What are the rules for accenting words ending with -ic in English?

By: | Post date: 2016-10-29 | Comments: No Comments
Posted in categories: English, Linguistics

I’m OP, and the question isn’t mine. The question in details is my third cousin’s, Manny Sfendourakis’. Let me explain his question, and then go to the more general answer.

The Nicene Creed refers to the Christian Church as “one holy, Catholic and Apostolic Church”. Catholic back then meant just Universal. Of course, you call the Church Universal only when people start disputing that it is Universal: the phrase was added in the First Council of Constantinople, in 381, as part of the pushback against Arianism. Its association with the Catholic Church is much later.

Church cantors in Greek Orthodox churches in Australia have been reciting the Creed in English for some years now. As you can well imagine, Catholic sticks in their craw. In Greek, there’s not much they can do about it: Εἰς μίαν, ἁγίαν, καθολικὴν καὶ ἀποστολικὴν Ἐκκλησίαν.

They could have done something about it in the 17th century, when the Roman Catholics were called katólikos (from Italian catolico). But it’s more important now that Greeks use ancient-looking words, even if that does mean that Greeks end up calling the Catholics the Universal Church. So kaθolikós it is, for both meanings.

In Australia, though, some cantors have decided they can do something about it. When they read the Creed out in English, they call it One Holy Cathólic and Apostólic Church. And they defend this as the true pronunciation.

Manny has a third cousin who’s a linguist, so he thought he’d ask…


Both Latin and Greek have adjectives ending in –icus / –ikos. Adjectives ending in –ikos in Greek came into English via Latin; so the accent of katholikós in Greek is irrelevant. Besides, the accent of katholikós is on a syllable that isnʼt even there in English: catholic[os].

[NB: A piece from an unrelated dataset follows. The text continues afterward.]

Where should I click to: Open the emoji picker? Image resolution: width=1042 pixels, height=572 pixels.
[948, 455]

So what matters is what the accent is in Latin. And the accent in Latin is on the antepenult (third last syllable): geográphicus, mathemáticus, comédicus. The accent in words English took from Latin, during the great influx of the Renaissance, followed suit: geográphic, mathemátics, comédic.

So… cathólic, right?

No.

The Renaissance was not the only time that Latin adjectives ending in –icus came into English. A few such adjectives came into English rather earlier, in Middle English. And when they did, they came via French.

Now, Middle French was not the Pepe le Pew language it is now. Not as many nasals, not as many silent vowels, not as many, I dunno, French things about it.

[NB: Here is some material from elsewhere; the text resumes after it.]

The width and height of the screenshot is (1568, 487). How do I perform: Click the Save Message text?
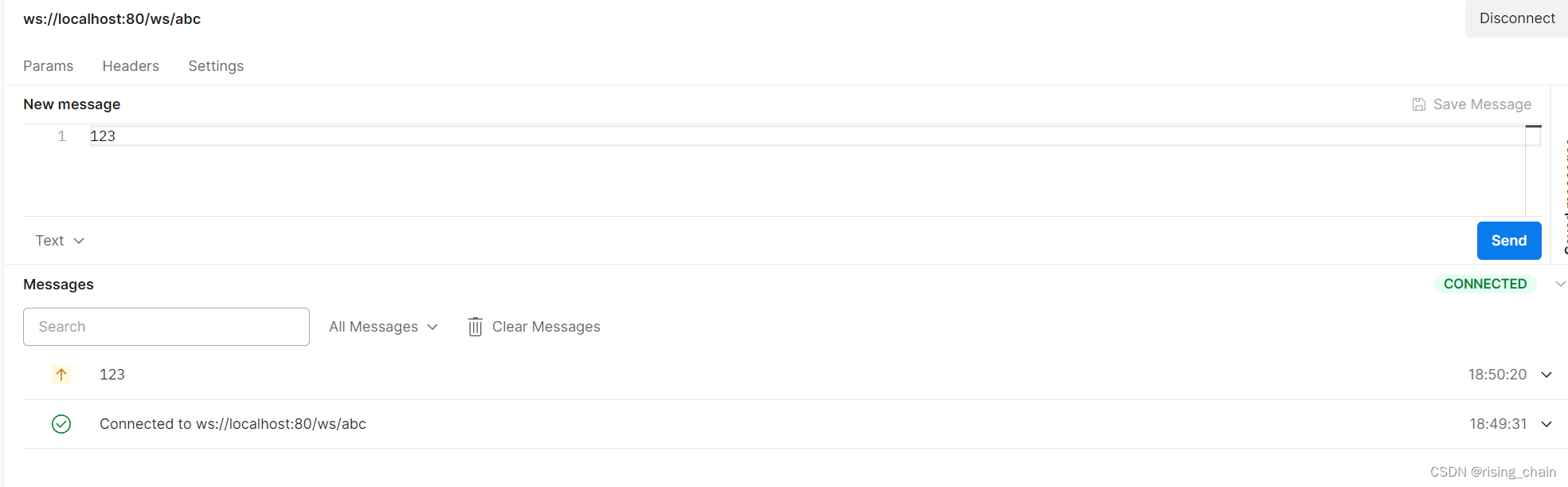[x=1482, y=104]
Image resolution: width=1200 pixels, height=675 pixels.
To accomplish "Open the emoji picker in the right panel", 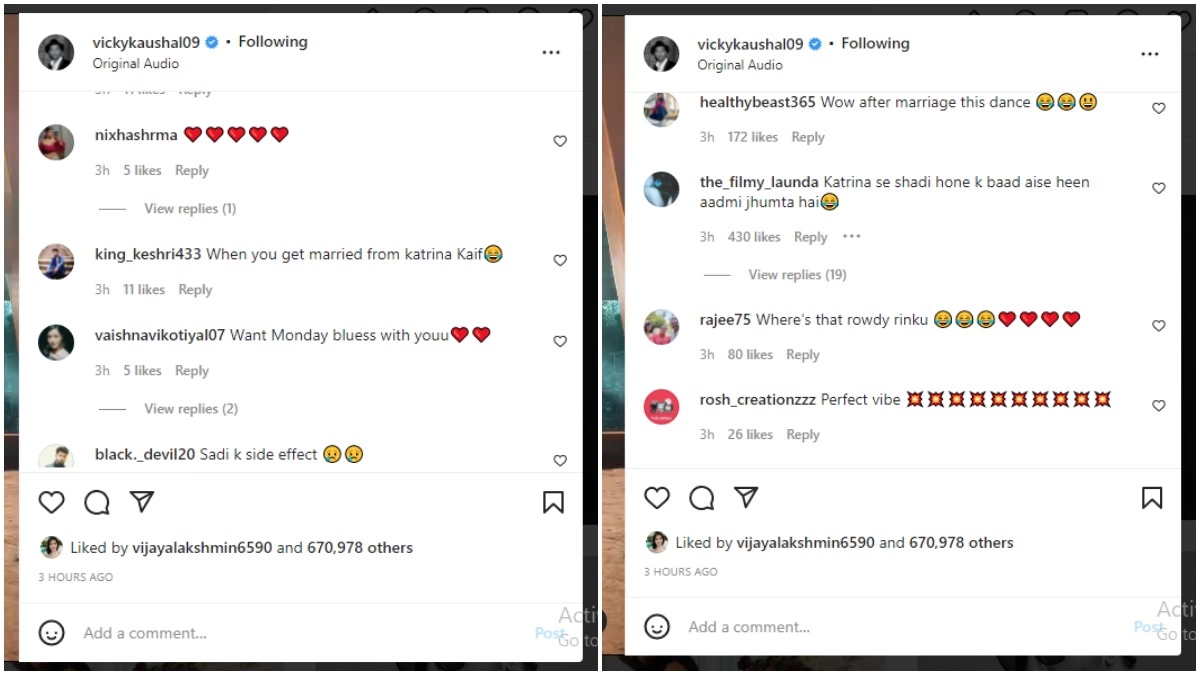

But it did already have one Pepe le Pew characteristic. All its words were already accented on the final syllable.

C’est magnifíque, non?

Alors, on étude la rhetorIque, et l’arismetIque, et on n’est pas un heretIque, que serait une chose lunatIque, comme si on boit du arsenIque. Mais non, on est un bon catholIque.

And like all French words in Middle English, those French words were originally accented Pepe le Pew style, on their final syllable, with a secondary (weaker) accent on the antepenult.

Rhètoríke, àrsmetíke, hèretíke, lùnatíke, àrseníke, càtholíke.

But English didn’t particularly like sounding all Pepe le Pew. So eventually, the secondary accent became the primary accent:

Rhétorick, ársmetick, héretick, lúnatick, ársenick, cátholick.

Arsmetick? Oh yeah. Once the Renaissance happened, they realised they were missing a -th- in the word. So aríthmetic. But the word was still accented the un-French way, rather than being updated to be accented like Latin.

So, if a word ending in -ic is accented on the antepenult, then it came in during Middle English, via French. If it is accented on the penult, it came in during Early Modern English, straight from Latin.

In fact, you can have the one word split up two ways. Arithmetic is accented like it came from French. An arithmétic mean, on the other hand, is accented like it came straight from Latin. The adjectival meaning of arithmétic is a more recent coinage. And of course, it is subject to analogy with other adjectives, such as geométric or logaríthmic mean.

So, if England in the Renaissance was full of people that “one holy, Catholic and Apostolic Church” stuck in their craw, it could have happened that the old un-French accent would have been retained (fittingly) for the Roman Catholic church, and the new Latin accent Cathólic would be fit to the more learnèd meaning of Universal.

But that didn’t happen. Because, well, because random, and because precedent. The only people I know of that say Cathólic are Greek cantors. It hasn’t happened, and there isn’t the precedent for it now, and there’s not enough Greek cantors in the English-speaking world to establish precedent.